Questo deficit è stato colmato dalla nuova struttura, insieme al desiderio di una maggiore visibilità per le pratiche accademiche e i professionisti al suo interno. L'interno si estende su 15.000 metri quadrati e su sette livelli di un edificio di rilievo, nel vecchio sito del Royal Women's Hospital di Carlton. L'edificio è molto visibile all'interno del paesaggio urbano ed è fortemente collegato alla città, in particolare grazie alla vista sullo skyline che si gode dai piani superiori.
Si tratta di un interno organizzato attorno a una spina dorsale verticale, suddivisa in due compartimenti sovrapposti a tre livelli, con un unico piano contenuto al di sotto. Parlando con i progettisti è chiaro che i vuoti, e la loro evidenza di un desiderio di connettività, avrebbero potuto teoricamente continuare attraverso tutti i sette livelli. Sfortunatamente, è entrata in gioco la logistica della separazione dal fuoco e della diffusione del fumo: da qui due compartimenti collegati verticalmente.
Lo scopo della spina dorsale verticale è quello di contenere e collegare una metà dello spazio programmato, che è diviso ordinatamente in due tipi. I due tipi sono: spazi attivi, collaborativi e di rottura (più rumorosi, più affollati, più comunitari e sociali); e spazi solitari, più passivi e notevolmente più silenziosi, per la produzione accademica e il lavoro di pensiero. Tutte le sale per riunioni, presentazioni e seminari sono contenute nella prima parte dell'interno, con accesso alla spina dorsale verticale.

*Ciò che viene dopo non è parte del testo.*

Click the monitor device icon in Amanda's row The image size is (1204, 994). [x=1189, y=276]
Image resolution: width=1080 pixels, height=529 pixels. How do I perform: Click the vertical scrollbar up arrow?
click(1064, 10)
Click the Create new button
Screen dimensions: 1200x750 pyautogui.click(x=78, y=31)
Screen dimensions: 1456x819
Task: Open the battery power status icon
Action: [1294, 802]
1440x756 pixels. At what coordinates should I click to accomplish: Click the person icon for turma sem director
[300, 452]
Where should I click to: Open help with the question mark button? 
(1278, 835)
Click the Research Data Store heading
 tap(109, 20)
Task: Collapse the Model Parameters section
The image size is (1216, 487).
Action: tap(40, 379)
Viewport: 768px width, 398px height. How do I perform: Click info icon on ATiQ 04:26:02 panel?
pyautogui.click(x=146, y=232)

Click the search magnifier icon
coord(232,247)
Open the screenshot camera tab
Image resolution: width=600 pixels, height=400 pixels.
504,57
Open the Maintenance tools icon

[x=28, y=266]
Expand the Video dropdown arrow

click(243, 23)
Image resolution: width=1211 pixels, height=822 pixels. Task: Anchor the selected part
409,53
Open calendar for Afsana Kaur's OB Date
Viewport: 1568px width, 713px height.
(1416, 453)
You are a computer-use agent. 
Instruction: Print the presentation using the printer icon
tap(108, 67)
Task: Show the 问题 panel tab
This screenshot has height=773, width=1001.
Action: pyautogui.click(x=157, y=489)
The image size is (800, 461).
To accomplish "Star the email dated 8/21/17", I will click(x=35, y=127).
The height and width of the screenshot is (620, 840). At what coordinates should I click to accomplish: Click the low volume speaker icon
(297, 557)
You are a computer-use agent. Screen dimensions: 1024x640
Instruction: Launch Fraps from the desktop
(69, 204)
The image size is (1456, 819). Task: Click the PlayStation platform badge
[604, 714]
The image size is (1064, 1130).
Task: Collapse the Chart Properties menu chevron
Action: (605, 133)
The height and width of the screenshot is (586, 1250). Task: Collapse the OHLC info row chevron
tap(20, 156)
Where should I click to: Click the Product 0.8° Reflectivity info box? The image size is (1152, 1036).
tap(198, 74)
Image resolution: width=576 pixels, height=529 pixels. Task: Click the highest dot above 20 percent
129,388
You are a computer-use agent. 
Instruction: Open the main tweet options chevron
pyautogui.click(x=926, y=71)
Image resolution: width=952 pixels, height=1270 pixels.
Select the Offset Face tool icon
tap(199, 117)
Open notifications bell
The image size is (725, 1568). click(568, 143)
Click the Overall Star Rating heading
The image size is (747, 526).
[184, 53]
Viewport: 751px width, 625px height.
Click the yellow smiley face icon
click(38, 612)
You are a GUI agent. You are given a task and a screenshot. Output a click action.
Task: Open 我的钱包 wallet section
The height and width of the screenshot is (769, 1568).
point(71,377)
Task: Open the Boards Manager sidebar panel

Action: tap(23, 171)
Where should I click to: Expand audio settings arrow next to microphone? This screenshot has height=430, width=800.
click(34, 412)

Una caratteristica piacevole della parte "occupata" dell'interno è la proliferazione di vetrine di tipo museale sparse lungo la colonna vertebrale. Esse contengono i cimeli e l'hardware di molti decenni di attività della facoltà, da vecchie apparecchiature informatiche a riproduzioni di satelliti, e una serie di altri oggetti che prima languivano in armadi chiusi a chiave. Anche in questo caso, l'idea è quella di dare visibilità alla facoltà e agli studenti, esponendo i frutti delle loro attività.
L'acustica ha svolto un ruolo fondamentale nella risoluzione del progetto. Gli spazi di lavoro accademici più silenziosi, essenzialmente uffici open space e individuali in varie combinazioni, sono tutti spostati ai lati di ogni piano, adiacenti alla spina dorsale comune. Pareti acustiche (sia vetrate che solide) separano le aree tranquille da quelle rumorose. Il movimento del personale e degli studenti tra i due tipi di spazio diventa una "pulsazione" visiva, un battito cardiaco, una prova del flusso umano tra le parti costitutive dell'interno, mentre si svolge l'attività di uno spazio accademico vibrante.
Che aspetto ha un interno universitario contemporaneo? Come dovrebbe essere? Sono stati fatti molti commenti sulla "aziendalizzazione" del settore terziario, forse non senza ragione. Ma questo interno non si confonde con uno spazio aziendale o un luogo di lavoro. La scelta dei colori, dei materiali e delle superfici è pulita ma non immacolata, mai troppo levigata. L'impressione generale non è né aziendale né eccessivamente commerciale, e questo è un bene. Sembra di essere in uno spazio universitario, anche se le parti che lo compongono sembrano un elenco di elementi di un ufficio commerciale: uffici open space, postazioni di lavoro, spazi di pausa, aree lounge, sale riunioni, bar e simili.
Questo interno è un'enfatica puntualizzazione in una direzione particolare, che forse non è ancora definitiva. Credo che ciò vada bene. I buoni spazi accademici e gli interni del 2022 hanno la sensazione di essere ancora "in divenire", di evolversi, di trovare il loro linguaggio e il loro flusso, piuttosto che di essere arrivati a un punto fermo. C'è una certa umiltà in questo, e i risultati ottenuti al 700 di Swanston Street sembrano adattarsi molto bene ai professionisti accademici delle arti e delle scienze ingegneristiche.